Por Daniel Rodríguez, director ejecutivo de Acción Educar.
Los resultados del Simce anunciados la semana pasada son los primeros de las cuatro entregas que le corresponderá reportar al actual gobierno. Si bien el diseño y aplicación de la prueba están a cargo de la Agencia de Calidad, organismo autónomo, el Ministerio de Educación es el principal agente llamado a reaccionar ante estos resultados.
Los resultados de este año, correspondientes a la medición de 2017, en su conjunto no varían demasiado de los del año anterior, ni de los de hace cinco años. Hace más o menos ocho años somos, como sistema, incapaces de superar nuestro último “récord”. En términos de brechas socioeconómicas –la diferencia de puntajes promedio entre estudiantes de mayor y menor nivel de ingresos– tampoco hemos mejorado. La brecha de género ha ido disminuyendo, pero por menor rendimiento de los hombres y no una mejora de las mujeres.

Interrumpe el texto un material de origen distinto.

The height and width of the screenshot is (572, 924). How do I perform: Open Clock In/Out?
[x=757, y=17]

La interpretación de estos resultados genera disputas entre los expertos, siendo difícil sacarse las anteojeras ideológicas. Algunos argumentan que son la segregación, derivada de las ahora agonizantes políticas de copago, y la selección las que le impusieron un tope de crecimiento al rendimiento del sistema, y que con su eliminación se derribó también este “techo” que no nos dejaba progresar. Argumentan que la rendición de cuentas actualmente vigente en Chile, que hace a los establecimientos responsables de los malos resultados de sus estudiantes, no es un incentivo a la mejora. La verdad es que se requiere de muchos estudios para concluir eso, sobre todo cuando la segregación escolar es derivada de la segmentación socioeconómica y geográfica del país (sólo marginalmente del copago y selección), el efecto par no es lo suficientemente poderoso (si acaso existe) para mover la aguja significativamente a nivel de sistema. Adicionalmente, el sistema de rendición de cuentas no ha sido implementado en su totalidad aún.

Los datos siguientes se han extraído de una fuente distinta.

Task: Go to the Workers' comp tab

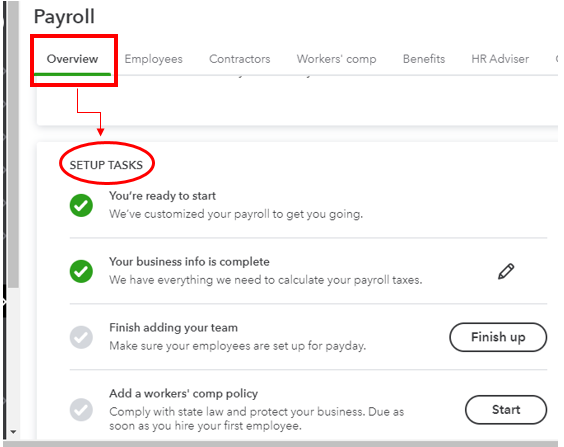Action: (336, 59)
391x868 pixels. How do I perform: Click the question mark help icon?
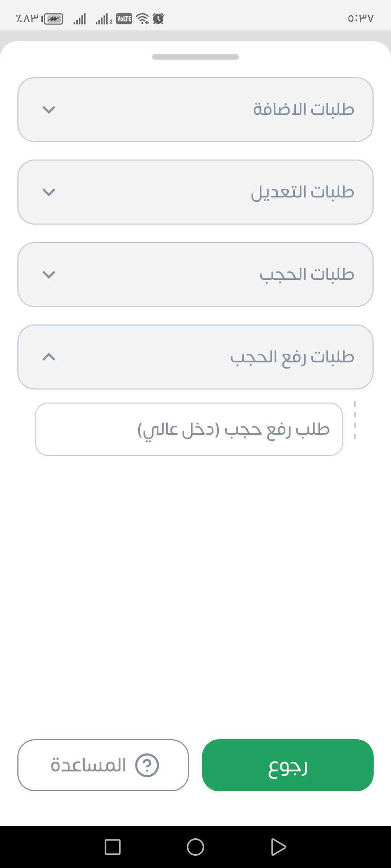(147, 765)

Otra tesis que explica este estancamiento tiene que ver con la focalización de la inversión. Gran parte de la trayectoria de mejora que se estaba alcanzando como sistema tenía que ver con la mayor escolarización de las madres y la inversión focalizada en la educación básica tras décadas de precariedad, que fue un sello de los primeros gobiernos democráticos. De hecho, es fácil observar en los gráficos reportados por la Agencia de Calidad el consistente progreso de los estudiantes más vulnerables en las últimas décadas, que impulsaron el promedio del sistema.
Haber detenido esta inversión, focalizándose en políticas serias de financiamiento a la educación superior primero y en los caprichos de los líderes de la calle después, llevó al estancamiento. Un ejemplo que apoya esta tesis es comparar los resultados y las trayectorias de educación básica y media. Este último nivel no tuvo la inversión ni la preocupación necesarias, y su rendimiento sigue siendo el más bajo del sistema en su conjunto. Las pruebas internacionales en las que Chile participa muestran un nivel de logro mucho más consistente en los niveles básicos que en los de media, dejando en evidencia que lo que logramos avanzar en los primeros años lo derribamos con una educación media mediocre.

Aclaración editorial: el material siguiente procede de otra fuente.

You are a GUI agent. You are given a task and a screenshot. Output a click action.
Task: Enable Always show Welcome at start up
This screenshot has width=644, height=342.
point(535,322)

Para un gobierno cuyo foco discursivo ha sido la calidad, estos resultados no pueden ser tomados como un hito más del calendario escolar. El gobierno anterior quizás podía hacerlo –dado su estratégico desprecio por el Simce–, pero éste no tiene espacio para ello. Es fundamental que, a pesar de que las cifras muestran algo que todos sabemos y que no es muy distinto que el año anterior, el Ministerio de Educación haga ver a la población y al sistema que este es un escándalo que tenemos que enfrentar. ¿Cómo? Una implementación responsable y acelerada de los últimos detalles del Sistema de Aseguramiento de la Calidad, y una importante inversión en subvención escolar preferencial en educación media (en desmedro de una innecesaria y onerosa ampliación de la gratuidad en educación superior) pueden ser un buen comienzo.